Uno scenario completamente nuovo nel quale le persone non hanno più la libertà assoluta di decidere come operare, dove muoversi e soggiornare. Ciò rende necessario valutare se le norme in vigore siano diversamente interpretabili per adattarle ai tempi particolarmente critici.

Si ricorda infatti che, sulla base dell’articolo 15:

- paragrafo 1 ) il reddito di lavoro dipendente è imponibile soltanto nel Paese di residenza se vi svolge l’attività lavorativa, mentre se svolge il lavoro all’estero il reddito è imponibile (anche) nell’altro Paese;

- paragrafo 4) limitatamente ai redditi percepiti dai frontalieri (lavoratori che abitano in zone di frontiera e si recano nell’altro Stato per motivi di lavoro), l’imposizione avviene in via esclusiva nello Stato di residenza.

Per i lavoratori che si recavano abitualmente all’estero e che, in ragione delle limitazioni di movimento, si trovano a lavorare in smart working dalla propria abitazione, l’accordo prevede che non si tenga conto, nell’interpretare i paragrafi 1 e 4 di tale «permanenza forzata»: in pratica, ai fini convenzionali, verranno considerati come giorni lavorati all’estero.

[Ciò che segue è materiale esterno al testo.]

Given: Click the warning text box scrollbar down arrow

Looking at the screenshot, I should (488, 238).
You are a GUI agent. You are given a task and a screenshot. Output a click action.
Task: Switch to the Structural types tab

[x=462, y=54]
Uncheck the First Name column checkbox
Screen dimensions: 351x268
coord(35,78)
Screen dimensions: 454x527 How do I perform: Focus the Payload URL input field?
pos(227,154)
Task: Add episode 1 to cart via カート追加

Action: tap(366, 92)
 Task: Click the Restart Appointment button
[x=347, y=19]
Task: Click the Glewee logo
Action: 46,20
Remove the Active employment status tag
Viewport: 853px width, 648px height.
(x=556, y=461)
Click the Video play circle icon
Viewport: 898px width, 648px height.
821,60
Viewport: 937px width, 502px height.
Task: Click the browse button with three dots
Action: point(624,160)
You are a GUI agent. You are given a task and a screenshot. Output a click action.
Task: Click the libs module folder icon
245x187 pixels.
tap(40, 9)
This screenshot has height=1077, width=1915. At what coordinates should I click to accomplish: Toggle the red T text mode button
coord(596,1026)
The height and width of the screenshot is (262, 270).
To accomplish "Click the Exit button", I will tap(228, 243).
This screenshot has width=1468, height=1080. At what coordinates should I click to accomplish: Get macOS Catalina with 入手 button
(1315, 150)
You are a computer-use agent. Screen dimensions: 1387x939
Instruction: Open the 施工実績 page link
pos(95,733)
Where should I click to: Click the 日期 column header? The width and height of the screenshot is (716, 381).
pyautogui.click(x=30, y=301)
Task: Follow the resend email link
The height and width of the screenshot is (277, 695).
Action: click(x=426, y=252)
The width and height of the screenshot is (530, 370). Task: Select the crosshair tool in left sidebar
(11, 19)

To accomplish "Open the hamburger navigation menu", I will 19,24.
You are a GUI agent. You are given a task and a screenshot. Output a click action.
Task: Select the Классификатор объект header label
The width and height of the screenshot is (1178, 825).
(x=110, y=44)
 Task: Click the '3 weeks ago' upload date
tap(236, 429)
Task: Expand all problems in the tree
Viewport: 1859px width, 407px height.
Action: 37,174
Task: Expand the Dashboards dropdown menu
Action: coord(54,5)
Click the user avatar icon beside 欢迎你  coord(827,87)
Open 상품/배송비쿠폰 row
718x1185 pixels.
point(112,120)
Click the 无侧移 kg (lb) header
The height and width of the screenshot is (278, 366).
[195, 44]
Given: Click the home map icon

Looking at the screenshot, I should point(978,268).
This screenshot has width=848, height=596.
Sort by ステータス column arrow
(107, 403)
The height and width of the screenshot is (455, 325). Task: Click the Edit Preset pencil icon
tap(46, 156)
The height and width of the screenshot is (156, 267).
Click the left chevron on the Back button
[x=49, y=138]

Tale inquadramento ha rilevanza anche ai fini contributivi (si pensi alla contribuzione Inps di chi lavora in Italia).

A questo fine sarà necessario conservare un’attestazione del proprio datore di lavoro che giustifichi il numero dei giorni lavorati presso il proprio domicilio in ragione delle misure restrittive attuate.

L’accordo vale per il periodo dal 12 marzo al 31 agosto 2020 ma, con ogni probabilità, verrà esteso fino al 31 dicembre. La proroga fino alla fine dell’anno è infatti già stata approvata dalle autorità francesi per gli accordi con gli altri Paesi limitrofi Germania, Belgio, Lussemburgo e Svizzera e, quindi, l’aggiornamento di quello con l’Italia non dovrebbe tardare.

L’accordo nasce su impulso dell’Ocse (linee guida del 3 aprile 2020) e segue quelli già firmato dal nostro Paese con Svizzera (19 giugno) e Austria (26 giugno).

In raffronto, l’accordo con la Francia pare avere una portata più ampia riguardando anche i lavoratori non frontalieri e presenta la particolarità che l’interpretazione non risulta vincolante per il contribuente: chi lo desidera potrà notificare alle autorità fiscali del proprio Paese l’intenzione di non beneficiare dell’accordo e, quindi, essere considerato come lavoratore del Paese di residenza in tale periodo.

Infine un’ultima considerazione: stante il rango superiore che la norma convenzionale ha nei confronti delle norme domestiche, il lavoratore frontaliero continua a godere della franchigia fiscale (7.500 euro), non essendo modificata la sua tipologia reddituale.